• **What you need to do**:
For this exercise, reproduce only the lines from the one holding "The width and" through the final line of the data below, exactly, and omit pictures.

(Records drawn from a dataset)
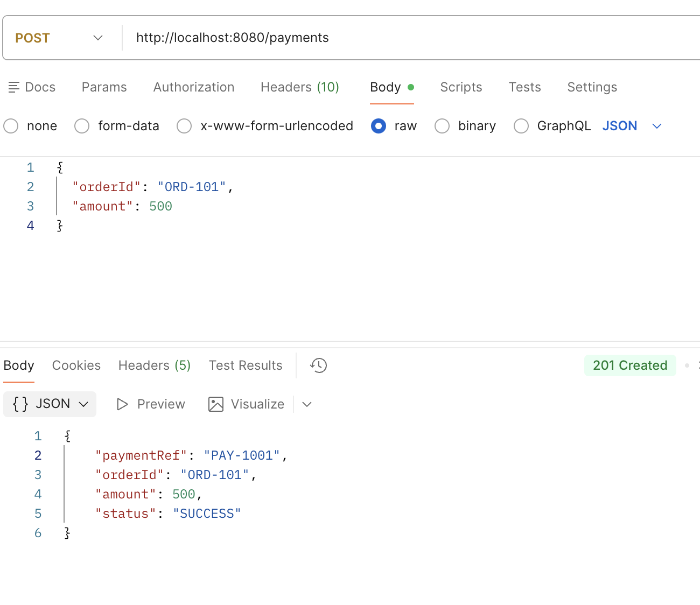Click the Visualize image icon

215,404
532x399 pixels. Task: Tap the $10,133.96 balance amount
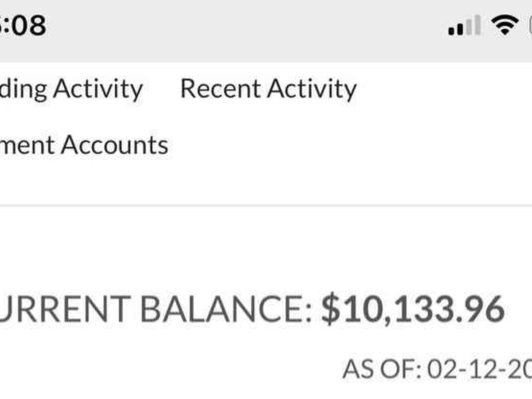click(x=412, y=308)
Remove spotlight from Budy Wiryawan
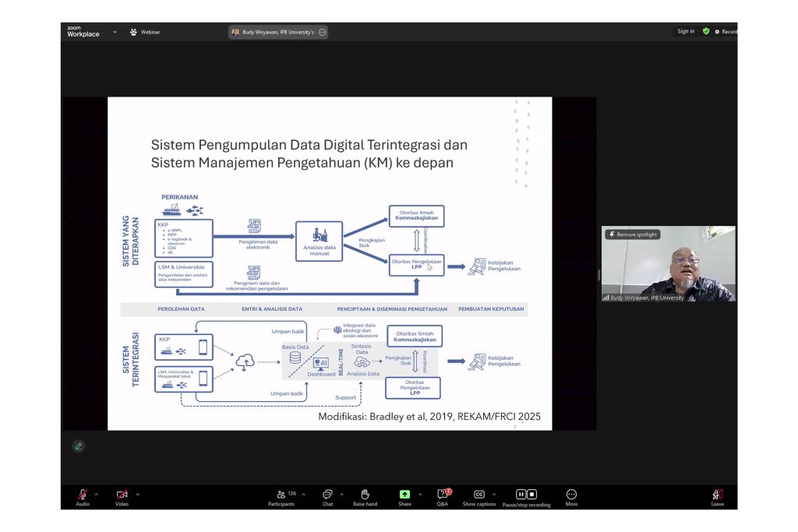Image resolution: width=798 pixels, height=532 pixels. [634, 234]
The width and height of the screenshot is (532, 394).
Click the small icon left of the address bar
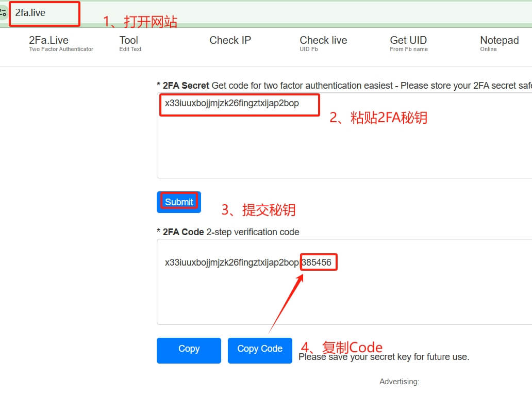[x=4, y=13]
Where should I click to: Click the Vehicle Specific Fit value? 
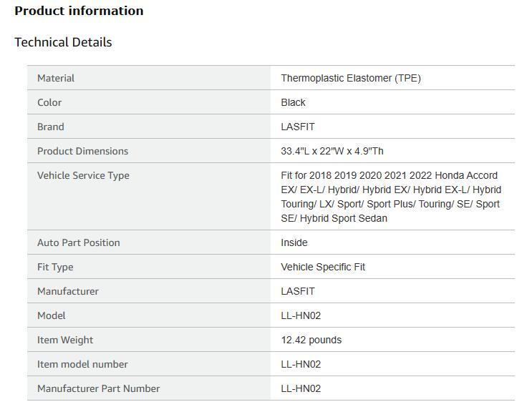point(323,267)
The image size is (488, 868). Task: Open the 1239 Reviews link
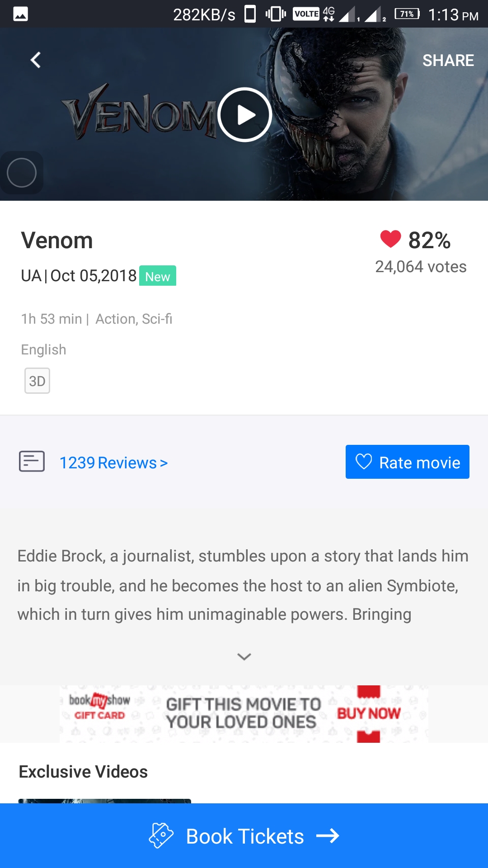tap(113, 462)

• **Solution for this task**:
The width and height of the screenshot is (532, 394).
Click the small icon left of the address bar
[x=4, y=13]
Where should I click to: Click the Vehicle Specific Fit value? 
point(323,267)
The image size is (488, 868). Task: Open the 1239 Reviews link
tap(113, 462)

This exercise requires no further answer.